You don’t need flawless data to learn useful things.
The way AIs describe your brand—the adjectives they use, the sites they group you with—can tell you a lot about your positioning, even if the prompts are proxies and the answers vary.
- Are you labeled the “budget-friendly” option while competitors are framed as “enterprise-ready”?
- Do you consistently get recommended for “ease of use” while another brand is praised for “advanced features”?
- Are you mentioned alongside market leaders, or lumped in with niche alternatives?
These patterns reveal the narrative that AI assistants attach to your brand.
And while individual answers may fluctuate, those recurring themes add up to a clear signal.
For example, right now we have an issue with our own AI visibility.
Ahrefs’ positioning has shifted in the past year as we’ve added new features and evolved into a marketing platform.
But, AI responses still describe us primarily as an ‘SEO’ or ‘Backlinks’ tool.
By putting out consistent AI features, products, content, and messaging, our positioning is now beginning to shift on some AI surfaces.

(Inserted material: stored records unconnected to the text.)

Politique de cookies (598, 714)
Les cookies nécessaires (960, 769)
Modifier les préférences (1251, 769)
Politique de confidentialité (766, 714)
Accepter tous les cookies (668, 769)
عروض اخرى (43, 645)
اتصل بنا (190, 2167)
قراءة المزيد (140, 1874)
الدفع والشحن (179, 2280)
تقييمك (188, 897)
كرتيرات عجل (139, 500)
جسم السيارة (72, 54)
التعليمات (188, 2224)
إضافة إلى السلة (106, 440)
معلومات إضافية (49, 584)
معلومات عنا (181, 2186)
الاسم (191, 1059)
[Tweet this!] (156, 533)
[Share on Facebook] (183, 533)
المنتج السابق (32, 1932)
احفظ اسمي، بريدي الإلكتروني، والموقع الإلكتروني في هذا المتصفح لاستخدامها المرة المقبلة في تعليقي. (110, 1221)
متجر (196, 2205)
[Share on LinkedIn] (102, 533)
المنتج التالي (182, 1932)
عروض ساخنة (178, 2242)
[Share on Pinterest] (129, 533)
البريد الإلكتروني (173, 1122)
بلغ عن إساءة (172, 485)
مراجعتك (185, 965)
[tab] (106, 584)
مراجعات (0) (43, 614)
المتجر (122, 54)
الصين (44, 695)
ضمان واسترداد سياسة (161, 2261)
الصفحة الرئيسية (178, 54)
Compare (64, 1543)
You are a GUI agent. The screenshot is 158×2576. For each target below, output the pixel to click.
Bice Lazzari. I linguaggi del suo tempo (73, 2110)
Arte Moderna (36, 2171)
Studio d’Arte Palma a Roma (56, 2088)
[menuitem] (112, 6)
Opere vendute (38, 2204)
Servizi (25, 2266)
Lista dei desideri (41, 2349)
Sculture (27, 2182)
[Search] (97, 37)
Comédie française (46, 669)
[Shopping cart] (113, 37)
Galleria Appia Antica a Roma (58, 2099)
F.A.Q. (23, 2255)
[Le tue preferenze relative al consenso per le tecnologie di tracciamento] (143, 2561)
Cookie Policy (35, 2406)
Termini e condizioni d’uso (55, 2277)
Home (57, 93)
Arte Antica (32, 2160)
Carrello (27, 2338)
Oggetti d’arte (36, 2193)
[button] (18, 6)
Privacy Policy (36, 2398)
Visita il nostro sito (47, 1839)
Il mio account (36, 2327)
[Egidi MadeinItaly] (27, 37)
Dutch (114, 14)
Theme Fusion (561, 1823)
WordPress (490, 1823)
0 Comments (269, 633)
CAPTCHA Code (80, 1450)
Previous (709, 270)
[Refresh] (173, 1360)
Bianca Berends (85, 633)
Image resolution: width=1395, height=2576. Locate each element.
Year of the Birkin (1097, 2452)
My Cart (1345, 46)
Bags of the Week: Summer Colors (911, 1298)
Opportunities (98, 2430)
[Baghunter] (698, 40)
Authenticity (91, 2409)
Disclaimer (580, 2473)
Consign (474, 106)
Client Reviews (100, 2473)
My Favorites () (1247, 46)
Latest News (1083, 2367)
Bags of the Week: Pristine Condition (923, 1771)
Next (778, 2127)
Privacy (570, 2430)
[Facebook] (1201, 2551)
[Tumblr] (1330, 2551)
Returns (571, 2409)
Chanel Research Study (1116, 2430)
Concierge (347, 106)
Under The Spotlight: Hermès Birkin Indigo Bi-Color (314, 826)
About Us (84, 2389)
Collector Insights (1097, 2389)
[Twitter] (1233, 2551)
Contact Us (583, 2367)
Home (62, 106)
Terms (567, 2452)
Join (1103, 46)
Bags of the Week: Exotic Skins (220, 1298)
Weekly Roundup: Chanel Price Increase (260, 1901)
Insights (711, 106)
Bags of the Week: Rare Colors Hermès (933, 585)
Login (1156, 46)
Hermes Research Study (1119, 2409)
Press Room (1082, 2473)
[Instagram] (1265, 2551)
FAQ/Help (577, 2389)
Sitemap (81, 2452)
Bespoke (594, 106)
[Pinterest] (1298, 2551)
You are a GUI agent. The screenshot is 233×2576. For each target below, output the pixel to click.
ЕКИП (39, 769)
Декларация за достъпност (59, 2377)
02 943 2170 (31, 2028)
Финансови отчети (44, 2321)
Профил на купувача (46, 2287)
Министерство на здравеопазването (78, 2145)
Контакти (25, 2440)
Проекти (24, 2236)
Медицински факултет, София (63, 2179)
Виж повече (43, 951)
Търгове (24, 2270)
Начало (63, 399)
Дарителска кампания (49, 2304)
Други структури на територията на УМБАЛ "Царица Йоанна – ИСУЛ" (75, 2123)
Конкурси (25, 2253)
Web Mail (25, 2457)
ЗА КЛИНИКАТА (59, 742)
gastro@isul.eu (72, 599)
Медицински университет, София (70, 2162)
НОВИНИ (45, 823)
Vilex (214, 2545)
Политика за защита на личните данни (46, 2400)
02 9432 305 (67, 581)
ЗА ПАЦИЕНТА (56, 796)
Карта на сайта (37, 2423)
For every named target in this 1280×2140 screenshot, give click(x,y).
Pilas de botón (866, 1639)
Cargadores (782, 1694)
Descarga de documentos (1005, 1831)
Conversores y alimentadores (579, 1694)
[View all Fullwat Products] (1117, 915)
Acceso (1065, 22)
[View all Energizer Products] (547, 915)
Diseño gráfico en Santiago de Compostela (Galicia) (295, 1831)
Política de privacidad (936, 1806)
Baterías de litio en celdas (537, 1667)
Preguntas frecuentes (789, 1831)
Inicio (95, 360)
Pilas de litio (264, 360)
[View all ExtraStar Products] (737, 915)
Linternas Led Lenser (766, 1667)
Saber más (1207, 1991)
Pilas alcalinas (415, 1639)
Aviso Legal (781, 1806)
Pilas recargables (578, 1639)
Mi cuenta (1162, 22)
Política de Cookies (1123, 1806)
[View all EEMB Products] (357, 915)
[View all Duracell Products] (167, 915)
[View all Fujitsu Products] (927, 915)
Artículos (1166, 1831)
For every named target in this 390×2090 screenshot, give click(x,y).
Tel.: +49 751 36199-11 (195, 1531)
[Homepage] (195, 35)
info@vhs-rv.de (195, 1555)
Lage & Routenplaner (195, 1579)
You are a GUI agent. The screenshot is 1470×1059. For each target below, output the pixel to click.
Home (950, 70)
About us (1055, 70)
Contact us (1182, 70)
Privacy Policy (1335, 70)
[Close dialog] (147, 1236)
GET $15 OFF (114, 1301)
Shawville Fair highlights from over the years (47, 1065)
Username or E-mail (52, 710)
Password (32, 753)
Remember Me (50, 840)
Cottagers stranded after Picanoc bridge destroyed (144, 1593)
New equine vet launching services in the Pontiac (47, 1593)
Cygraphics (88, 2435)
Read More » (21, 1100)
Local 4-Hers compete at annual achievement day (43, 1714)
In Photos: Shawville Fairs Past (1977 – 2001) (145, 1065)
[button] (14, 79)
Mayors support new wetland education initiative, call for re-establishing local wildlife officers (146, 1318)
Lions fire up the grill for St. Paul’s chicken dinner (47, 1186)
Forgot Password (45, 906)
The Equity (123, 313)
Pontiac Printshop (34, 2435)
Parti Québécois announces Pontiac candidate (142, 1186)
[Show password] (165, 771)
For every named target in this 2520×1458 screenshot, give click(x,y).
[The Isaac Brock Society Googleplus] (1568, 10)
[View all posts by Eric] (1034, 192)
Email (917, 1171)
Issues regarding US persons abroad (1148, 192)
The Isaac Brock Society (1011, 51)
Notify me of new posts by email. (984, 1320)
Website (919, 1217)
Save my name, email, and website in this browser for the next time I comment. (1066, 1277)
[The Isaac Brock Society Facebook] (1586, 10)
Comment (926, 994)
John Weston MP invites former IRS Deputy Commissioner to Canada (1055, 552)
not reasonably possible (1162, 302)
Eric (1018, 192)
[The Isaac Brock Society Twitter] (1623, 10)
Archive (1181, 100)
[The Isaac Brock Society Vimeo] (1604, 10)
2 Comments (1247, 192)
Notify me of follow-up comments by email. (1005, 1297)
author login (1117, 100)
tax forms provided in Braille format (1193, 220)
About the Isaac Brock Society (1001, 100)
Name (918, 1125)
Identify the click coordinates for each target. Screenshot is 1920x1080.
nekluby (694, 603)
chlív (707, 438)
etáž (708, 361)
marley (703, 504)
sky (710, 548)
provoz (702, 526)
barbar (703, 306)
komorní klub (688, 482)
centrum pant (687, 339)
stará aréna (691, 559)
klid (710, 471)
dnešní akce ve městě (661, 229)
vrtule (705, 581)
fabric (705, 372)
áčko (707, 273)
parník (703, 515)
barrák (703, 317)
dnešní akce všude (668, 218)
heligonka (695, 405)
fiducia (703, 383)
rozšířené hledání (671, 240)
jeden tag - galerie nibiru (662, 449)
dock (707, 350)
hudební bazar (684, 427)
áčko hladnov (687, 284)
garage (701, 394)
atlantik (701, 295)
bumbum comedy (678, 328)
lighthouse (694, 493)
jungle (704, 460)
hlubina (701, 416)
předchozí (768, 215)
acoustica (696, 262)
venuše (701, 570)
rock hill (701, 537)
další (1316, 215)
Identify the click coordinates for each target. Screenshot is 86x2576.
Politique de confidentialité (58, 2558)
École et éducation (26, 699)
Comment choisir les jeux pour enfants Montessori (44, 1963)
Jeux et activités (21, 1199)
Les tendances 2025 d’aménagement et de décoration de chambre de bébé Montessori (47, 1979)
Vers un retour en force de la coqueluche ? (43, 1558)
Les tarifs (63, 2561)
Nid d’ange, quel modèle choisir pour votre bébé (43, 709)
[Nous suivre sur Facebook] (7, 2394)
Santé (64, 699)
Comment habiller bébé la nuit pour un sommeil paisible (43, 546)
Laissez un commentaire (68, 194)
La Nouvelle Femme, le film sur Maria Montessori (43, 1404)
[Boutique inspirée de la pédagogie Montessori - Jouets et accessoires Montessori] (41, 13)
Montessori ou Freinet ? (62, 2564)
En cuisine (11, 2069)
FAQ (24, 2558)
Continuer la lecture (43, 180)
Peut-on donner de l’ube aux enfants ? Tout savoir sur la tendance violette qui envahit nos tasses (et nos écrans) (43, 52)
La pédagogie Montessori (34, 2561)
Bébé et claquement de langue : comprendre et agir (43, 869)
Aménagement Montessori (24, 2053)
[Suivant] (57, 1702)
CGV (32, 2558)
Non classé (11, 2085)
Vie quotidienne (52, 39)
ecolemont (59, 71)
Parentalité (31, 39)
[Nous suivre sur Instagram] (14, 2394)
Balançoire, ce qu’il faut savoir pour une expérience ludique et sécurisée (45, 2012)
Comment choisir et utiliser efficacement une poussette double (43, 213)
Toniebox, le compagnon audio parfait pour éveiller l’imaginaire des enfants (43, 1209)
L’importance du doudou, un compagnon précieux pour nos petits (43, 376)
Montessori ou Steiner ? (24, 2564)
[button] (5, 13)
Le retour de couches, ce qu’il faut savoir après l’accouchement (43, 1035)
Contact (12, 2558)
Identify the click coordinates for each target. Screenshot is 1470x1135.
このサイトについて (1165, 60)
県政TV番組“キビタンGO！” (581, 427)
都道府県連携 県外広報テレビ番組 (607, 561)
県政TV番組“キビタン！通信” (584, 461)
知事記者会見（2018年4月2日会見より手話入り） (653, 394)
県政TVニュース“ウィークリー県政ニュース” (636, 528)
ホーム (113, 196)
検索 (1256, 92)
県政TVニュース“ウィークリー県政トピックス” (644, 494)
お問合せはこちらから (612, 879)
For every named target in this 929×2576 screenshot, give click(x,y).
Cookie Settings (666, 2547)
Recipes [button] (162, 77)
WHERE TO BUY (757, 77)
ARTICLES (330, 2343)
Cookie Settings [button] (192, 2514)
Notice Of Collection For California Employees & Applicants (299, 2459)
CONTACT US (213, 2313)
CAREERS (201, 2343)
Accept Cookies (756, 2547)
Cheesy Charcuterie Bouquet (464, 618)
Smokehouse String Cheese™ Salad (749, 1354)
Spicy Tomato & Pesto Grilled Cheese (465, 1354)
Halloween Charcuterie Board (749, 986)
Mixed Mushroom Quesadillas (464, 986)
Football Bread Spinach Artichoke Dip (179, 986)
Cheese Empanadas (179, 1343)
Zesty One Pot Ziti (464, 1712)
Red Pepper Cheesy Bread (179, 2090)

You can see this when the red trend line (AI) overtakes the green (Backlinks) in the chart below.
Organic traffic is shrinking fast.
When Google’s AI Overview appears, clickthroughs to the top search results drop by about a third.
That means being named in AI answers is no longer optional.
AI assistants are already part of the discovery journey.
People turn to ChatGPT, Gemini, and Copilot for product recommendations, not just quick facts.
If your brand isn’t in those answers, you’re invisible at the exact moment decisions are made.
That’s why tracking AI visibility matters.
Even if the data is noisy, it shows whether you’re part of the conversation—or whether competitors are taking the spotlight.
In a perfect world, tracking AI visibility on a micro and macro level isn’t an either–or choice.
Micro tracking for high-stakes AI prompts
Micro tracking is about zooming in on the handful of queries that really matter to your business.
These might include:
- Branded prompts: e.g. “What is [Brand] known for?”
- Competitor comparisons: e.g. “[Brand] vs [Competitor]”
- Bottom-of-funnel purchase queries: e.g. “best [product] for [audience]”
Even though AI responses are probabilistic, it’s still worth monitoring these “make or break” queries where visibility or accuracy really matters.
Macro tracking for overall AI visibility
Macro tracking is about zooming out to understand the bigger picture of how AI connects your brand to topics and markets.
This approach is about monitoring thousands of variations to spot patterns, find new opportunities, and map the competitive landscape.
Most AI tools only handle the first mode, but Ahrefs’ Brand Radar can help you with both.
It lets you keep tabs on business-critical prompts while also surfacing the unknown unknowns.
And soon it’ll support custom prompts, so you can get even more granular with your tracking.
Looking at both levels helps you answer two questions: are you present where it counts, and are you strong enough to dominate the market?
Final thoughts
No, you’ll never track AI interactions in the same way you track traditional searches.
But that’s not the point.
AI search tracking is a compass—it will show if you’re headed in the right direction.
The real risk is ignoring your AI visibility while competitors build presence in the space.
Start now, treat the data as directional, and use it to shape your content, PR, and positioning.